Google’s Gemini Pro and OpenAI’s GPT-4V compete in visual capabilities


Two new papers examine the visual capabilities of Google Gemini Pro and GPT-4 vision. Both models are on par, with slight advantages for GPT-4.

Two new papers from Tencent Youtu Lab, the University of Hong Kong, and numerous other universities and institutes comprehensively compare the visual capabilities of Google’s Gemini Pro and OpenAI’s GPT-4V, currently the most capable multimodal language models (MLLMs).

The research focuses on the specific strengths and capabilities of each model and gives a detailed comparison across multiple dimensions. These include image recognition, text recognition in images, image inferencing, text inferencing in images, integrated image and text understanding, object localization, temporal video understanding, and multilanguage capability.

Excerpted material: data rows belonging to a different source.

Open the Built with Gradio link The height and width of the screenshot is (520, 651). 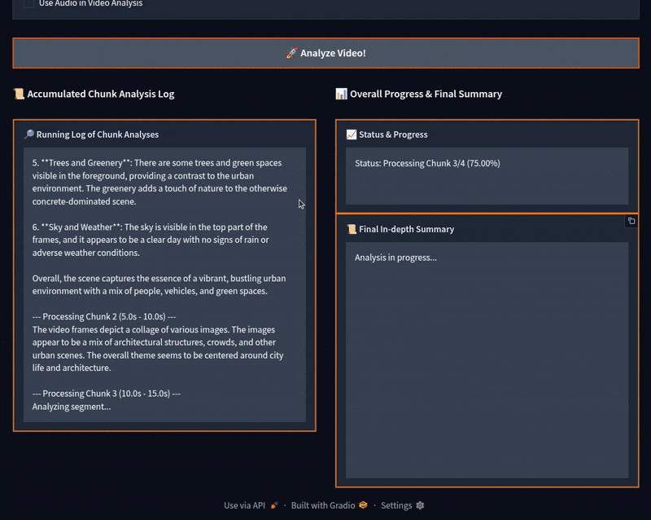(323, 505)
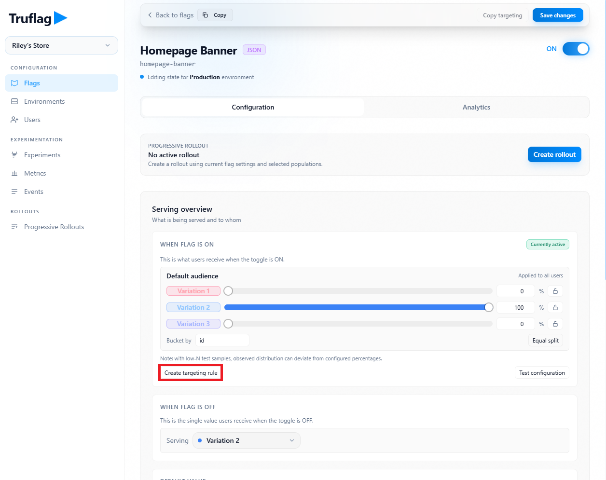Select the Configuration tab

click(253, 107)
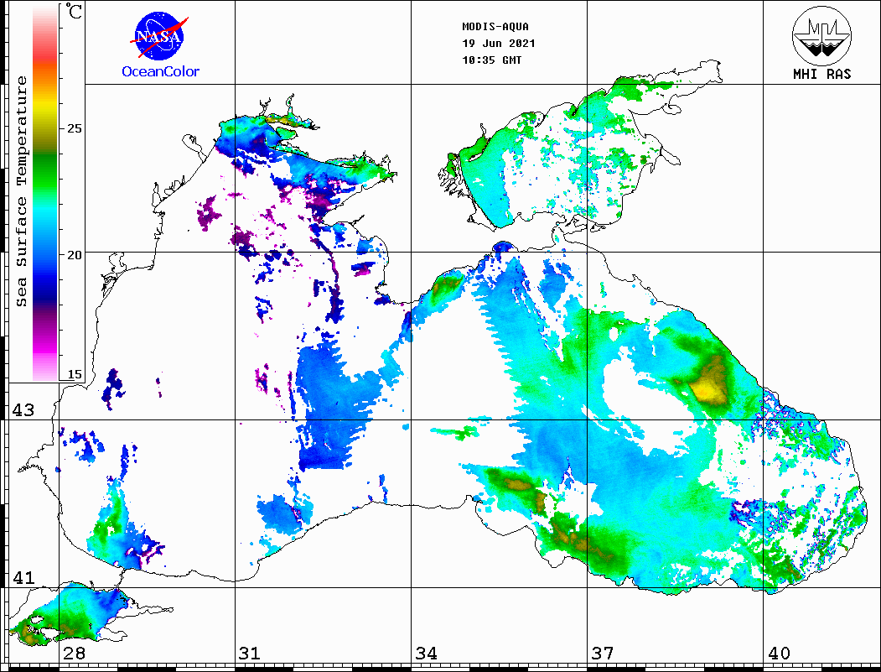Click the °C unit label above colorbar

75,12
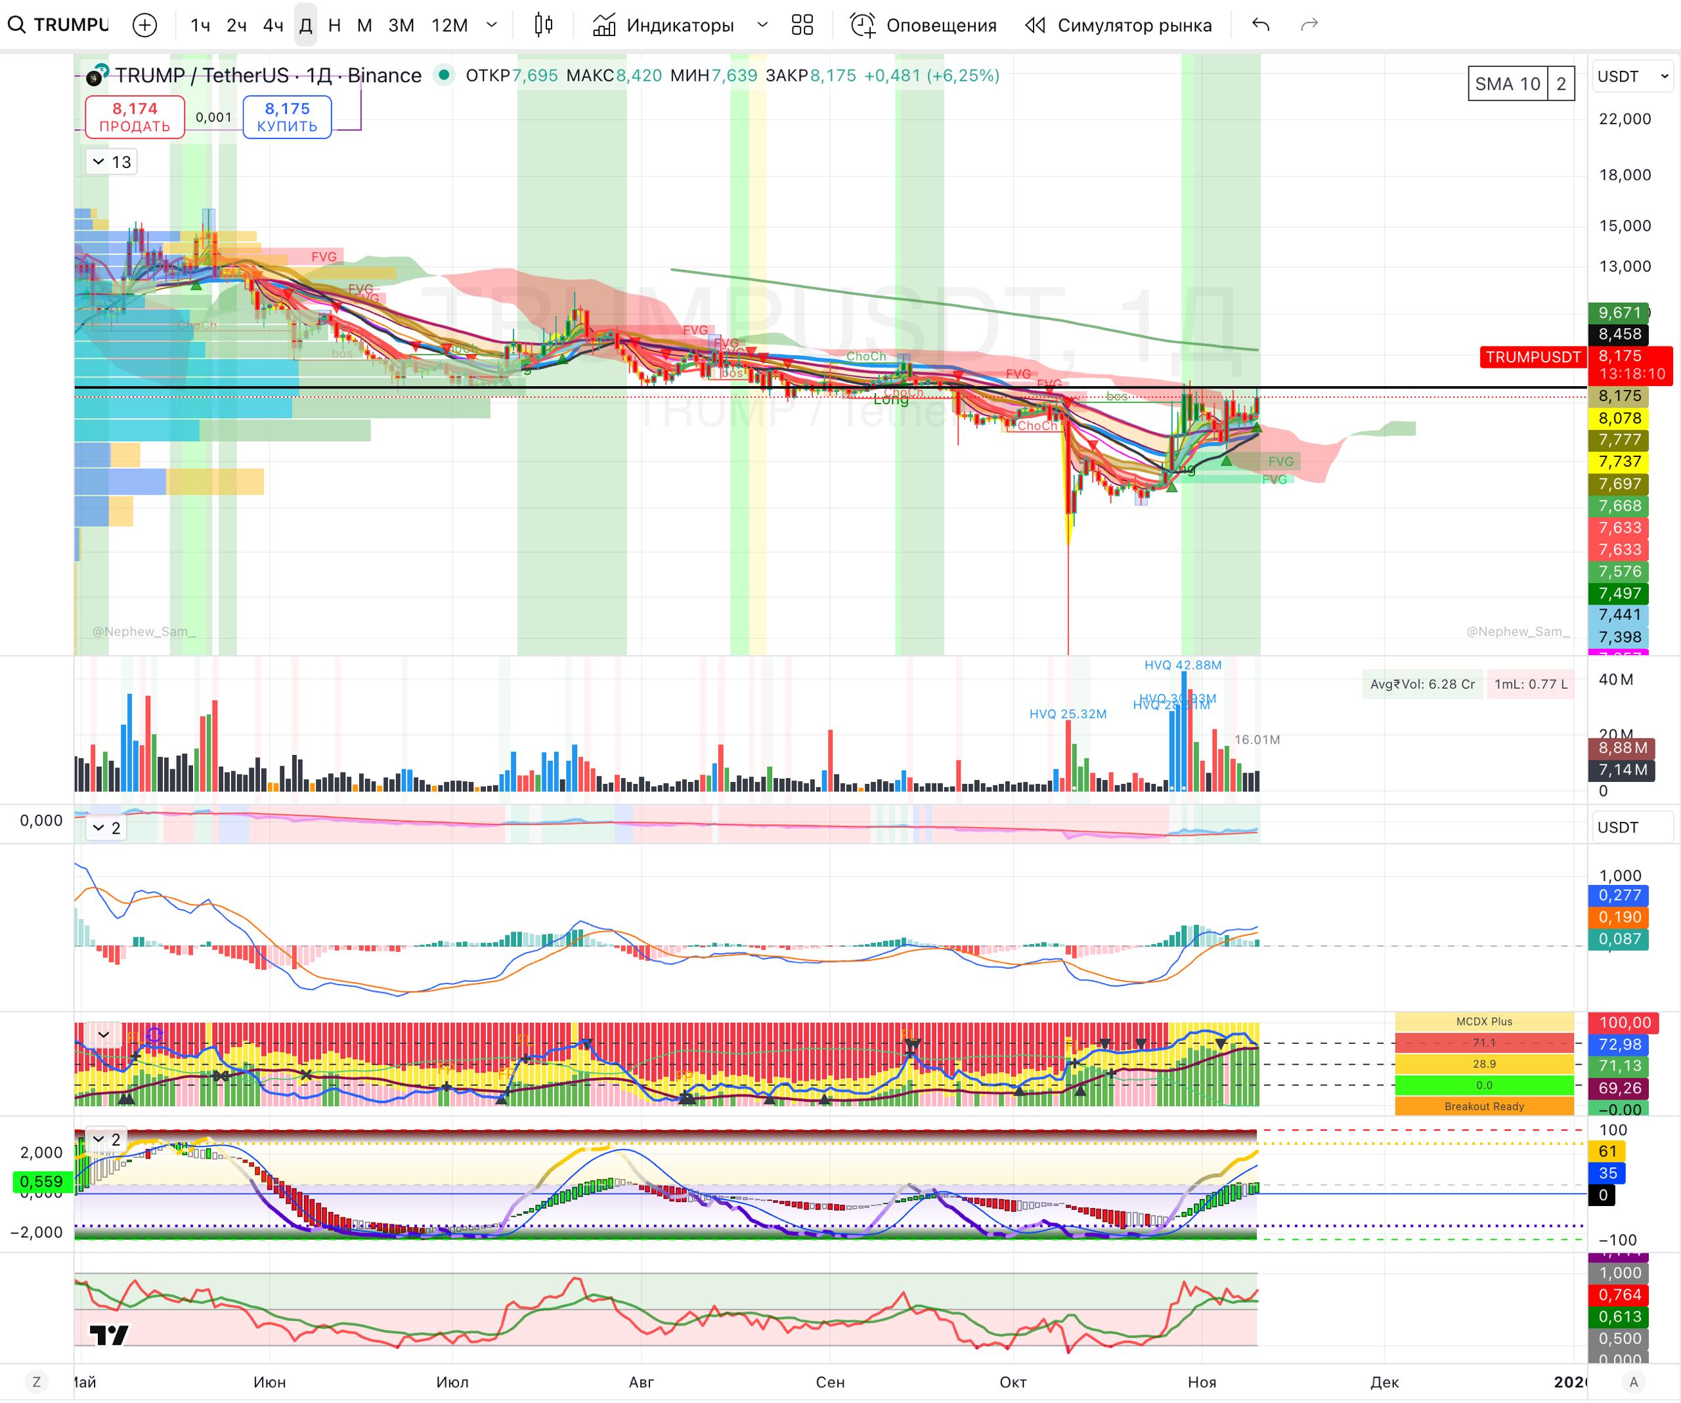The image size is (1681, 1403).
Task: Toggle auto scale A button
Action: point(1634,1381)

GPT-4V and Gemini Pro are on par when it comes to visual comprehension and reasoning

Both models showed comparable performance on basic image recognition tasks. They can extract text from images, but need improvement in areas such as recognizing complex formulas, as one of the two papers shows.



Image: Qi et al.

In image understanding, both models showed good common-sense reasoning. However, Gemini performed slightly worse than GPT-4V on a pattern search test (IQ tests).

Image: Fu et al.

Both models also showed a good understanding of humor, emotion, and aesthetic judgment (EQ tests).

Image: Qi et al.

In terms of text comprehension, Gemini showed some poorer performance on complex tabular reasoning and mathematical problem-solving tasks compared to GPT-4V. Google’s larger model, Gemini Ultra, could exhibit greater improvements here.

MME benchmark results. | Image: Fu et al.

In terms of the level of detail and accuracy of the responses, the research teams made exactly opposite observations: One group attributed particularly detailed or concise responses to Gemini, the other to GPT-4V. Gemini would add relevant images and links.

In terms of commercial applications, Gemini was outperformed by GPT-4V in the areas of embodied agent and GUI navigation. Gemini, in turn, is said to have advantages in multimodal reasoning capability.